Faits divers – Justice

Procès de l'accident de la VRU de Chambéry : la peine la plus lourde réclamée pour le responsable logistique

Par Bleuette Dupin, France Bleu Pays de Savoie jeudi 26 janvier 2017 à 18:43

Le tribunal correctionnel de Chambéry rendra son jugement le 10 février prochain
Le tribunal correctionnel de Chambéry rendra son jugement le 10 février prochain © Maxppp - S Dudzinski

A l'issue de trois jours d'audience, le parquet de Chambéry a requis deux ans de prison dont 18 mois avec sursis pour le chauffeur du camion qui a provoqué l'accident du 13 avril 2012, et trois ans dont 18 mois avec sursis pour le responsable logistique du transporteur. Jugement le 10 février.

Au quatrième jour d'audience, le tribunal correctionnel de Chambéry a entendu les réquisitions du parquet à l'encontre du chauffeur du "camion fou" qui a tué quatre personnes, dont une femme enceinte de 5 mois, sur la Voie Rapide Urbaine de Chambéry le 13 avril 2012, à l'encontre du responsable logistique de la société de transport qui l'employait, et à l'encontre le la société Edil Tras, en liquidation judiciaire depuis février 2016 et qui n'était pas représentée durant ce procès.

Le Ministère public a requis deux ans de prison dont dix-huit mois avec sursis à l'encontre du chauffeur de camion, trois ans dont dix-huit mois avec sursis et mille euros d'amende pour le responsable logistique de la société italienne propriétaire du camion, et 375 000 euros d'amende pour la société Edil Tras. Une amende "qui ne sera probablement jamais payée", admet la procureure, puisque la société est en faillite depuis février 2016.

Pour le parquet, la responsabilité du gérant de l'entreprise de transport est "très ténue "

Pour le parquet, le directeur de la logistique porte la plus lourde responsabilité. Il est même " le seul responsable opérationnel dans l'entreprise", car le gérant était absent la plupart du temps.
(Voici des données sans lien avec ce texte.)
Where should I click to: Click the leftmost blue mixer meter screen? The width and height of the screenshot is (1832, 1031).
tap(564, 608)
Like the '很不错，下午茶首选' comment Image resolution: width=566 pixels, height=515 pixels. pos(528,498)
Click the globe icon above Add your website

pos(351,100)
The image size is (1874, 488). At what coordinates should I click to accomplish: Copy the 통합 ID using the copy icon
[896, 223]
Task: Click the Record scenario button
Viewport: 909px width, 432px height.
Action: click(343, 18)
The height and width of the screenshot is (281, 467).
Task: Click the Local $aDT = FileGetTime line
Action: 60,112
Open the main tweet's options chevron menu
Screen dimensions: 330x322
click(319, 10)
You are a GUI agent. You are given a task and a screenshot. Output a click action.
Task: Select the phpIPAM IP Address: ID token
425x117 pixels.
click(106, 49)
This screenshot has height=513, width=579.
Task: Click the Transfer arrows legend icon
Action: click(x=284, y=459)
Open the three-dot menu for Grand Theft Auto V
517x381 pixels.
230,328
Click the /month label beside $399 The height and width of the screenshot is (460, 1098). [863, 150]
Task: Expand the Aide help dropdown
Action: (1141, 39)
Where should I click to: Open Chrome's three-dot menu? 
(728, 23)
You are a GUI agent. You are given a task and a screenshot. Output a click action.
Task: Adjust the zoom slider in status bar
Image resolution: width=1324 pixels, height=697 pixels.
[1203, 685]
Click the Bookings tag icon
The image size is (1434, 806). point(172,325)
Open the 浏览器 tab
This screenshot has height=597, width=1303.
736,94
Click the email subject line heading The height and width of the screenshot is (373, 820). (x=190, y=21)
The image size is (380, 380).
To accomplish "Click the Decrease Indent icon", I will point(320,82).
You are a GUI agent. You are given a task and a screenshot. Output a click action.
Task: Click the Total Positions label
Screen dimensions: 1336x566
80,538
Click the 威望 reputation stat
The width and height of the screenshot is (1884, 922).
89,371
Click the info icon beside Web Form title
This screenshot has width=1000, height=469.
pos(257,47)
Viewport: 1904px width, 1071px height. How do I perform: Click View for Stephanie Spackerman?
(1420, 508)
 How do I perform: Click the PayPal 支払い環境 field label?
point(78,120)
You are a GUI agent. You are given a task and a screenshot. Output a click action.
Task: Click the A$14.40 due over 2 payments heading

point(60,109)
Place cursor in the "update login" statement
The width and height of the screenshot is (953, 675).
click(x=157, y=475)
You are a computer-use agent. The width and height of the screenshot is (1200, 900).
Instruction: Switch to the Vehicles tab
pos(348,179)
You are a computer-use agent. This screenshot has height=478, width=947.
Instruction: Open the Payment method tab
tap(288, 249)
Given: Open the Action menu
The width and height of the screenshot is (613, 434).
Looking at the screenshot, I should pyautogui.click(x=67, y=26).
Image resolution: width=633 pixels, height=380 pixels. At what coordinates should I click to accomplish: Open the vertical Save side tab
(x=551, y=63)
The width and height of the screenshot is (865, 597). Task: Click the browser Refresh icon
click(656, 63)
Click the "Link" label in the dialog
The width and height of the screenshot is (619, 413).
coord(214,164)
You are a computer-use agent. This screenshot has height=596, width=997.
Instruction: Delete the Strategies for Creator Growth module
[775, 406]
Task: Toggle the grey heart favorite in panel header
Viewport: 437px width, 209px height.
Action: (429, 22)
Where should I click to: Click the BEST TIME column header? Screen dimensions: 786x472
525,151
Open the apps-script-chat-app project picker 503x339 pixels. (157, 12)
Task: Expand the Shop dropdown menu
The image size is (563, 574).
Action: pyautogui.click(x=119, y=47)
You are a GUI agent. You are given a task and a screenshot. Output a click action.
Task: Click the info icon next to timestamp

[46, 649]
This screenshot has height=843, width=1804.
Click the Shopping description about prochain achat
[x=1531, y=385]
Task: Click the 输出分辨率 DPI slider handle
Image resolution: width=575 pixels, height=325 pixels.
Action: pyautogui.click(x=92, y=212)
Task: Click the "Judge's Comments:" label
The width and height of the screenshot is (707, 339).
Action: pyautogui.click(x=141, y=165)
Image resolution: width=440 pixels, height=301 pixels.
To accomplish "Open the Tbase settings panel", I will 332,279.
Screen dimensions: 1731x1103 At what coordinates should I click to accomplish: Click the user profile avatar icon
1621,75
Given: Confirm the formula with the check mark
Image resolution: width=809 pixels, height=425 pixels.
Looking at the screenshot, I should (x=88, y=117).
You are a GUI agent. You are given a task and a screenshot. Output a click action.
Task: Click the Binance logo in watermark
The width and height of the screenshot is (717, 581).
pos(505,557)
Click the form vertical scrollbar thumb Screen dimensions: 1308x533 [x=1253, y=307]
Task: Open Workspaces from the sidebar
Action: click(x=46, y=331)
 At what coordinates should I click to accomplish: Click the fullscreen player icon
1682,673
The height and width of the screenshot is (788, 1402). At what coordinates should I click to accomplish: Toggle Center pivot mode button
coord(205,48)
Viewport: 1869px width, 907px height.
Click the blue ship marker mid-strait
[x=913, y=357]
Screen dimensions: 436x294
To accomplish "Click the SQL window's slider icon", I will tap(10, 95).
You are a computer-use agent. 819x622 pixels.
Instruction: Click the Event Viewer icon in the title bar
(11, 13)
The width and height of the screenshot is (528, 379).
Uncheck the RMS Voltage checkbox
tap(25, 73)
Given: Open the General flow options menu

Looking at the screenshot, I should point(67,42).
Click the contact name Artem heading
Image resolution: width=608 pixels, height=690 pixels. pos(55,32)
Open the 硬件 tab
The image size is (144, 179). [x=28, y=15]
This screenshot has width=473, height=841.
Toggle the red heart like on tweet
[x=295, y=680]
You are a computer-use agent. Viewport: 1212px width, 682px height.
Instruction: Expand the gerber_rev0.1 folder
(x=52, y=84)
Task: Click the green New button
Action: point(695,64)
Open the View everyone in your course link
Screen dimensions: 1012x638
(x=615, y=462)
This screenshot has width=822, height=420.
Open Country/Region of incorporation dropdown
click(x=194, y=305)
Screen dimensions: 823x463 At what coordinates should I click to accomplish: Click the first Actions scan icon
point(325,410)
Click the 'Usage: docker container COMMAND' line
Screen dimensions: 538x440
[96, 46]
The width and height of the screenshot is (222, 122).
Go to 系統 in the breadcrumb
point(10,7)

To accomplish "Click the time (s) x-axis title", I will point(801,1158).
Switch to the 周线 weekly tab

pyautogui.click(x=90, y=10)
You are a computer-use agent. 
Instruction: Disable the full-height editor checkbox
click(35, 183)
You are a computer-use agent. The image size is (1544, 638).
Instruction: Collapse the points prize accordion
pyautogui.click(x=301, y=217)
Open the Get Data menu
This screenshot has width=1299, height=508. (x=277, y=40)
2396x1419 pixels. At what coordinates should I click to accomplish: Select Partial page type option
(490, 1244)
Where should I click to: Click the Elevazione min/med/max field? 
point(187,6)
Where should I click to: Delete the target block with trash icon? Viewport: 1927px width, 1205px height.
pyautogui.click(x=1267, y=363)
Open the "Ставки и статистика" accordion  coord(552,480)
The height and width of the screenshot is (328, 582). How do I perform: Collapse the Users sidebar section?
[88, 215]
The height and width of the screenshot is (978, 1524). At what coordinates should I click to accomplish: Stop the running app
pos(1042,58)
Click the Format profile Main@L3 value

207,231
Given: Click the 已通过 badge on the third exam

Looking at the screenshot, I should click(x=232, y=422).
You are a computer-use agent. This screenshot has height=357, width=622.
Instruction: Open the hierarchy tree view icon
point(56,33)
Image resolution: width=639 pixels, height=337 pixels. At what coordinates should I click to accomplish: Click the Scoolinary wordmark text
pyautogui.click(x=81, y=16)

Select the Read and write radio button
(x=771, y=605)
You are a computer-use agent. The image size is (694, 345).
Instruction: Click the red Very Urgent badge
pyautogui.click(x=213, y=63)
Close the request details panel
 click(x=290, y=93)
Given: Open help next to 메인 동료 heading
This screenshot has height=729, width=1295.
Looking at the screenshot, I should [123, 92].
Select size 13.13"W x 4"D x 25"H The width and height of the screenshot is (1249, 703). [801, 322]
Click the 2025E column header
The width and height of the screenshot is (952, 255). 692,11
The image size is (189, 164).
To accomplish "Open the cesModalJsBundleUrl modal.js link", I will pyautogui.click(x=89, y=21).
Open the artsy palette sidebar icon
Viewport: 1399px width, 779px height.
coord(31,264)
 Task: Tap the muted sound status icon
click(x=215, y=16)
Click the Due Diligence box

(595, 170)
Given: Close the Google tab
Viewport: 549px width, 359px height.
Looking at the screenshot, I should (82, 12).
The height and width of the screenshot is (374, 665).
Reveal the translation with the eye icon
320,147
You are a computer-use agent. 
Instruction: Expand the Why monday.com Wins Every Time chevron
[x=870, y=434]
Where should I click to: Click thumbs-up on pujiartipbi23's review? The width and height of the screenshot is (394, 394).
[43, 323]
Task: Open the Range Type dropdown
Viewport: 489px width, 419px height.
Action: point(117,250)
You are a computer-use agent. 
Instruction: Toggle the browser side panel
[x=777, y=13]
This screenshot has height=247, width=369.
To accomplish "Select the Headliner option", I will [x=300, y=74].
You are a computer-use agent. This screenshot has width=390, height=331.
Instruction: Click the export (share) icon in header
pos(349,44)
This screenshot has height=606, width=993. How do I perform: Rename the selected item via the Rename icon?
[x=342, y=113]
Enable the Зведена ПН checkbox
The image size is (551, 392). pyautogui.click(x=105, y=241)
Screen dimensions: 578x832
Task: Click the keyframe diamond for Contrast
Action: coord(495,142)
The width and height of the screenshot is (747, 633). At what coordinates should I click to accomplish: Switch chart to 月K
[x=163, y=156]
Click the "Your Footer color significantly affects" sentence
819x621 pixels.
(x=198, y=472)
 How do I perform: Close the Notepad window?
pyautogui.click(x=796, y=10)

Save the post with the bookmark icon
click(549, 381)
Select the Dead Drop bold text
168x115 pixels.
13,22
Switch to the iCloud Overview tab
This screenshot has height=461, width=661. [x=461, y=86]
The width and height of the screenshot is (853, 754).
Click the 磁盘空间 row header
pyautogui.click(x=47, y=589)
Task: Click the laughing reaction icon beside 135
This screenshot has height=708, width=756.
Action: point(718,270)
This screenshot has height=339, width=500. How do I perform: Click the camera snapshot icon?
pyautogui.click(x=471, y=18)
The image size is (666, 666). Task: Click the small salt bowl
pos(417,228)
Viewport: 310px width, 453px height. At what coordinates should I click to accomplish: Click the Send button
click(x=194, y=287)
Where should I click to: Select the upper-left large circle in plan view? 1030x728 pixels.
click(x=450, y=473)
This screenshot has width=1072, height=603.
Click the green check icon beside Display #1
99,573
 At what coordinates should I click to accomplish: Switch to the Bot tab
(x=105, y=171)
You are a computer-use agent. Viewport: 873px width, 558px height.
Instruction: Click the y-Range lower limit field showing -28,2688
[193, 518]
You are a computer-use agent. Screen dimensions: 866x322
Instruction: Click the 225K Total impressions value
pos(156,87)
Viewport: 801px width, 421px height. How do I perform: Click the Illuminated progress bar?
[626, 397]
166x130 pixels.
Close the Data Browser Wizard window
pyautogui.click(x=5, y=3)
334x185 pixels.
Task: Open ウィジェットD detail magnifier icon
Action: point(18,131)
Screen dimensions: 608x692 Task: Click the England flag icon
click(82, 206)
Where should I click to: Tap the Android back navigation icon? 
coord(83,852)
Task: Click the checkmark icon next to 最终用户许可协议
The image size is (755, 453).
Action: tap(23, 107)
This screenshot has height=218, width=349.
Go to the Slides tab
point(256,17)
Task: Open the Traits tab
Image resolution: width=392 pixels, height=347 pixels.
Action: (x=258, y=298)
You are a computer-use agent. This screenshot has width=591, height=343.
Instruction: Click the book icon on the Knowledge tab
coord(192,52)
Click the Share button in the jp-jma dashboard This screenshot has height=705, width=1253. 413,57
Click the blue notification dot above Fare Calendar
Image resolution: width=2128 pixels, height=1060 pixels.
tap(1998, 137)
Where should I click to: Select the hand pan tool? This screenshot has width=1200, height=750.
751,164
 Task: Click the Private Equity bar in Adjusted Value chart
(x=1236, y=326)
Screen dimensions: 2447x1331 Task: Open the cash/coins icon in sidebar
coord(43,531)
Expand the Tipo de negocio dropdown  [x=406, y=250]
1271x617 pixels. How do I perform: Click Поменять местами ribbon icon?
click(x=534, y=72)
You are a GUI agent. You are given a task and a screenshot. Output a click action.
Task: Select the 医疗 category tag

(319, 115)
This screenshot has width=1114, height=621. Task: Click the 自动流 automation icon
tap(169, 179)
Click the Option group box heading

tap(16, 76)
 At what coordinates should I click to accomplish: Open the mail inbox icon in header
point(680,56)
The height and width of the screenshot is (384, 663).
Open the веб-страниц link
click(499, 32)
Il avait bien connaissance de la vétusté des camions qui partaient. Le parquet explique aux parties civiles présentes à l'audience qu'il a bien vu, fin 2015 quand le dossier lui a été transmis, que le gérant de la société de transport n'était pas mis en examen, mais sa responsabilité est "très ténue ". A cela s'ajoute la question du temps: " On était presque trois ans après l'accident, dit la procureure. On a besoin que la justice passe pour avancer. C'est difficile à entendre mais c'est pragmatique".

Il y a eu des fautes de magistrats dans ce dossier, pour l'avocat du responsable logistique

" Mensonges ", dit l'avocat du responsable logistique. Me Olivier Connille évoque des "défaillances judiciaires, des fautes de magistrats. L'absence du gérant ici, c'est un oubli du juge d'instruction ". ll plaide la relaxe, car pour lui, " le vrai responsable, c'est celui qui prend l'argent des bénéfices et qui doit en ce moment se pavaner sur les routes de Toscane avec une ou deux maitresses à ses côtés ".

Le chauffeur avait un patron, rappelle son défenseur

Reste le chauffeur, prostré sur le banc des prévenus depuis le début du procès. Cet homme de 52 ans, qui respecte scrupuleusement son contrôle judiciaire depuis sa sortie de prison en octobre 2012, qui dit la vérité depuis le début à savoir qu'il savait que ses freins étaient défectueux, cet homme a honte, dit son avocat. Me Jean-Paul Calloud demande au tribunal de dire et d'écrire dans son jugement que son client n'est pas pas le seul à avoir commis une faute dans cet accident. Ce chauffeur avait un patron, absent au procès, qui était le "chef d'orchestre", et le responsable logistique était le "premier violon".

Me Jean-Paul Calloud craint que son client qui travaille désormais en France comme l'exige son contrôle judiciaire depuis fin 2012, qui déclare des revenus, et qui assume ses responsabilités, ne soit la proie facile pour payer les 57 000 euros de dommages intérêts. Le directeur logistique lui va repartir en Italie. Quant à la société italienne, elle est poursuivie est en liquidation.

Le jugement du tribunal correctionnel de Chambéry a été mis en délibéré au 10 février.